▶ **WHAT IS NEEDED**: Turn the listing below into a Markdown table with two columns, Row and Line. Put each line in its own row, numbered in order, and leave out blank lines.

▶ **SUPPLIED RECORDS**:
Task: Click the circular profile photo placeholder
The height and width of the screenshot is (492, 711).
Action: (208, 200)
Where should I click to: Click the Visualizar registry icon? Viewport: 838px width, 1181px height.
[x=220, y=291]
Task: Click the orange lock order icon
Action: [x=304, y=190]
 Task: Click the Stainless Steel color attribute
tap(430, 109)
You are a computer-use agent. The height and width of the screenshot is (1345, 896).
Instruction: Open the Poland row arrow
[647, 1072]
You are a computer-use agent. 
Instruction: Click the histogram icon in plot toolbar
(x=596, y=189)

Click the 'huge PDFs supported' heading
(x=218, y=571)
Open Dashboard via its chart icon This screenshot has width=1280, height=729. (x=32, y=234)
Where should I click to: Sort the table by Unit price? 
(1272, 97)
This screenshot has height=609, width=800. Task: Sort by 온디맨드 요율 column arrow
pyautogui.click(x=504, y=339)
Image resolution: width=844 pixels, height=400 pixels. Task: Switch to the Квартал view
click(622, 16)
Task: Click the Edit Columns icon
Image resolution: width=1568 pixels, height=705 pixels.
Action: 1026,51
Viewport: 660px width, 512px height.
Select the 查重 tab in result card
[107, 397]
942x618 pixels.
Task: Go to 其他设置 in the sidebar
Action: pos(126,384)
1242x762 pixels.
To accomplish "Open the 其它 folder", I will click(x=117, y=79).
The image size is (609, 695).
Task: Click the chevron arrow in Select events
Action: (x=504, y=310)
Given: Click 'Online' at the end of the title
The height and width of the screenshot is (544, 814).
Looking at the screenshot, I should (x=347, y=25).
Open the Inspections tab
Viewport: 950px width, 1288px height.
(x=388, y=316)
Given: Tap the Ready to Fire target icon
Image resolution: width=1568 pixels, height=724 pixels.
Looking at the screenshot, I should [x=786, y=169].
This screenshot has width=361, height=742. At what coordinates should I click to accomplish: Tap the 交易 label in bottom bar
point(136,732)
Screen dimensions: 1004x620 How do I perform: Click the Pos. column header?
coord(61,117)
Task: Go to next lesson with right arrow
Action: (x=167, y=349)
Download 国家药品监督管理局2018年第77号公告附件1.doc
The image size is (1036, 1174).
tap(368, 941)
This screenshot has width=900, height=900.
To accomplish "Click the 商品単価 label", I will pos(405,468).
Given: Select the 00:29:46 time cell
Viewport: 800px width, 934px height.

▶ **SOLUTION**:
| Row | Line |
|---|---|
| 1 | Task: Click the circular profile photo placeholder |
| 2 | The height and width of the screenshot is (492, 711). |
| 3 | Action: (208, 200) |
| 4 | Where should I click to: Click the Visualizar registry icon? Viewport: 838px width, 1181px height. |
| 5 | [x=220, y=291] |
| 6 | Task: Click the orange lock order icon |
| 7 | Action: [x=304, y=190] |
| 8 |  Task: Click the Stainless Steel color attribute |
| 9 | tap(430, 109) |
| 10 | You are a computer-use agent. The height and width of the screenshot is (1345, 896). |
| 11 | Instruction: Open the Poland row arrow |
| 12 | [647, 1072] |
| 13 | You are a computer-use agent.  |
| 14 | Instruction: Click the histogram icon in plot toolbar |
| 15 | (x=596, y=189) |
| 16 | Click the 'huge PDFs supported' heading |
| 17 | (x=218, y=571) |
| 18 | Open Dashboard via its chart icon This screenshot has width=1280, height=729. (x=32, y=234) |
| 19 | Where should I click to: Sort the table by Unit price?  |
| 20 | (1272, 97) |
| 21 | This screenshot has height=609, width=800. Task: Sort by 온디맨드 요율 column arrow |
| 22 | pyautogui.click(x=504, y=339) |
| 23 | Image resolution: width=844 pixels, height=400 pixels. Task: Switch to the Квартал view |
| 24 | click(622, 16) |
| 25 | Task: Click the Edit Columns icon |
| 26 | Image resolution: width=1568 pixels, height=705 pixels. |
| 27 | Action: 1026,51 |
| 28 | Viewport: 660px width, 512px height. |
| 29 | Select the 查重 tab in result card |
| 30 | [107, 397] |
| 31 | 942x618 pixels. |
| 32 | Task: Go to 其他设置 in the sidebar |
| 33 | Action: pos(126,384) |
| 34 | 1242x762 pixels. |
| 35 | To accomplish "Open the 其它 folder", I will click(x=117, y=79). |
| 36 | The image size is (609, 695). |
| 37 | Task: Click the chevron arrow in Select events |
| 38 | Action: (x=504, y=310) |
| 39 | Given: Click 'Online' at the end of the title |
| 40 | The height and width of the screenshot is (544, 814). |
| 41 | Looking at the screenshot, I should (x=347, y=25). |
| 42 | Open the Inspections tab |
| 43 | Viewport: 950px width, 1288px height. |
| 44 | (x=388, y=316) |
| 45 | Given: Tap the Ready to Fire target icon |
| 46 | Image resolution: width=1568 pixels, height=724 pixels. |
| 47 | Looking at the screenshot, I should [x=786, y=169]. |
| 48 | This screenshot has width=361, height=742. At what coordinates should I click to accomplish: Tap the 交易 label in bottom bar |
| 49 | point(136,732) |
| 50 | Screen dimensions: 1004x620 How do I perform: Click the Pos. column header? |
| 51 | coord(61,117) |
| 52 | Task: Go to next lesson with right arrow |
| 53 | Action: (x=167, y=349) |
| 54 | Download 国家药品监督管理局2018年第77号公告附件1.doc |
| 55 | The image size is (1036, 1174). |
| 56 | tap(368, 941) |
| 57 | This screenshot has width=900, height=900. |
| 58 | To accomplish "Click the 商品単価 label", I will pos(405,468). |
| 59 | Given: Select the 00:29:46 time cell |
| 60 | Viewport: 800px width, 934px height. |